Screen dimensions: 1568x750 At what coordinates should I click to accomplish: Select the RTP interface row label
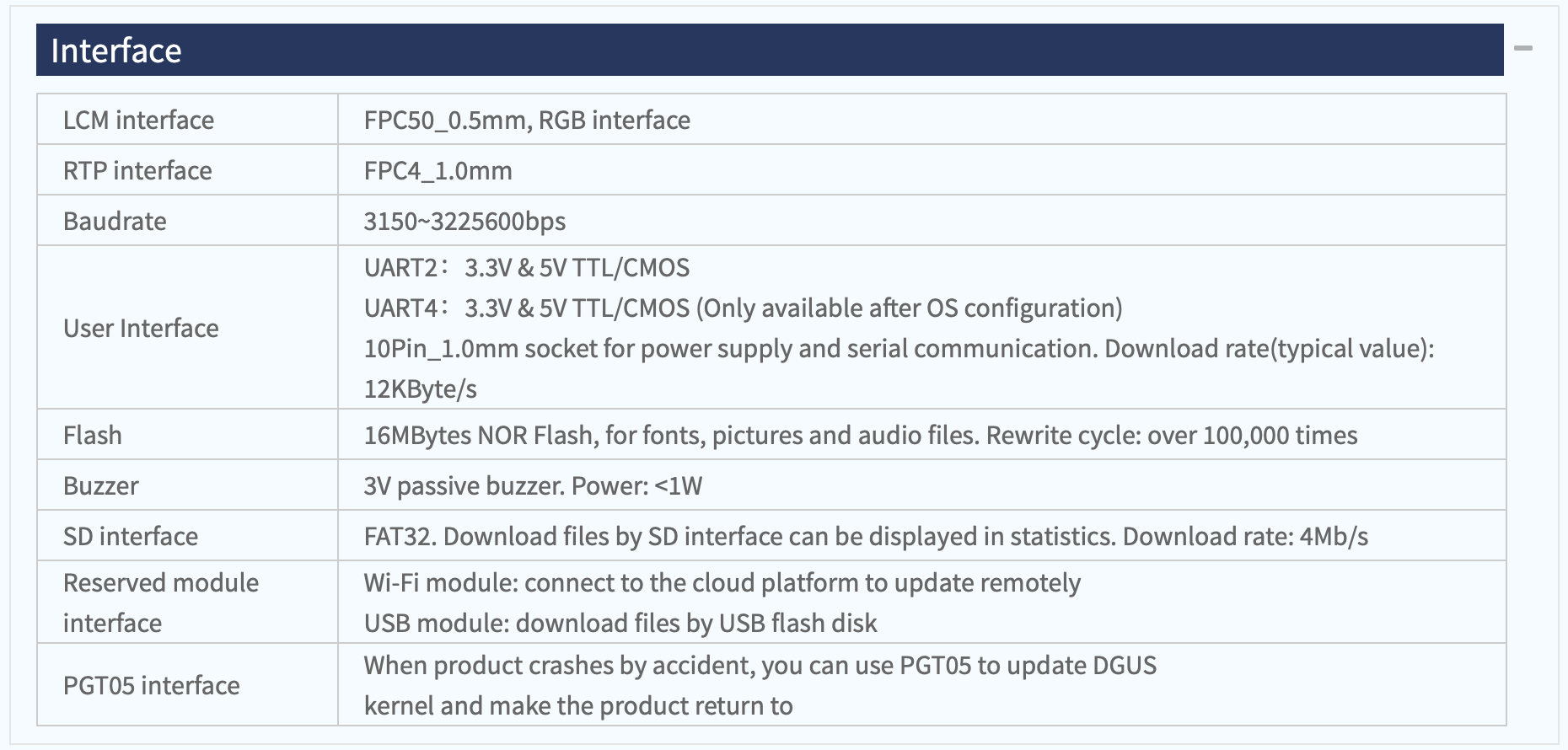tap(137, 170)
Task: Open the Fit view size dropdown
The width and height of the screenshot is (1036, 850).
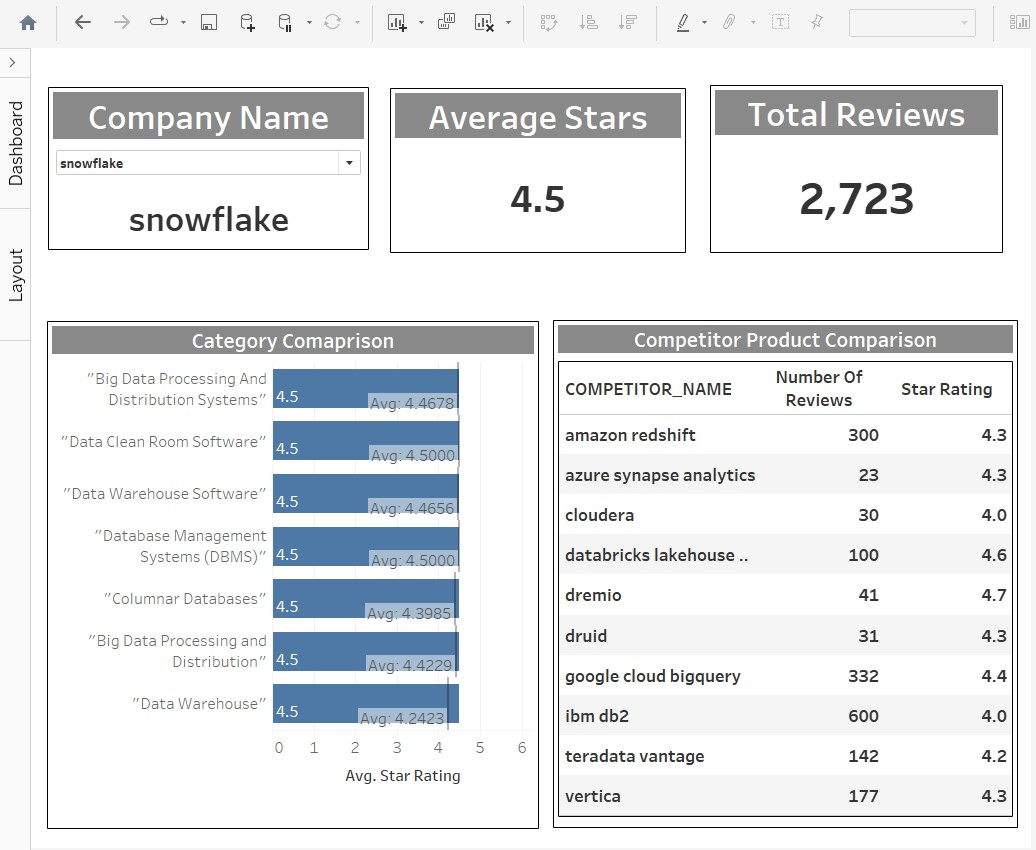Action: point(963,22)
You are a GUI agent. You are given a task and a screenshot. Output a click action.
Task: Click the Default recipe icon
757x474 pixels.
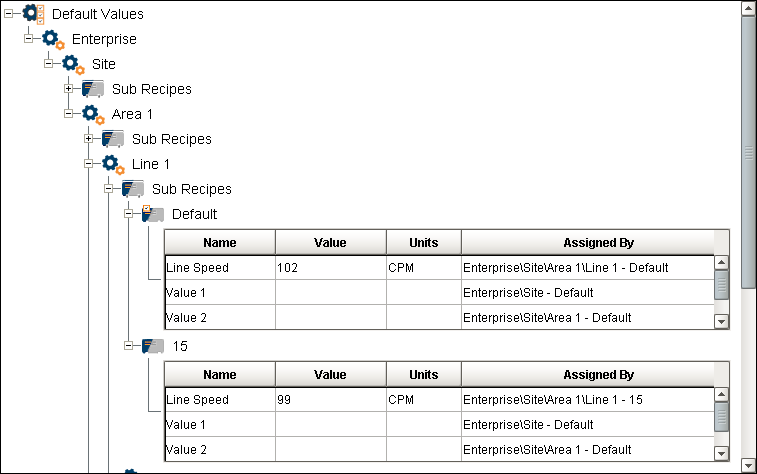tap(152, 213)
-*-
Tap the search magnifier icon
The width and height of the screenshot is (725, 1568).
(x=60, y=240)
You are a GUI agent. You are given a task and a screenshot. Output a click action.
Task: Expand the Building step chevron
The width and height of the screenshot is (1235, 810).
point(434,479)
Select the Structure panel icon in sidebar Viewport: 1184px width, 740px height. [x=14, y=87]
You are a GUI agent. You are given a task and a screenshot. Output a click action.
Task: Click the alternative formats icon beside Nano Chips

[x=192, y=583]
-*-
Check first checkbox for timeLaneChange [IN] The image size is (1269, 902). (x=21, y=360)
-*-
-- Written task --
Pull out each line of the material above that contains the word "width" and copy those lines in their original order.

-- Written answer --
The width and height of the screenshot is (1036, 850).
The width and height of the screenshot is (725, 1568).
The width and height of the screenshot is (1235, 810).
Select the Structure panel icon in sidebar Viewport: 1184px width, 740px height. [x=14, y=87]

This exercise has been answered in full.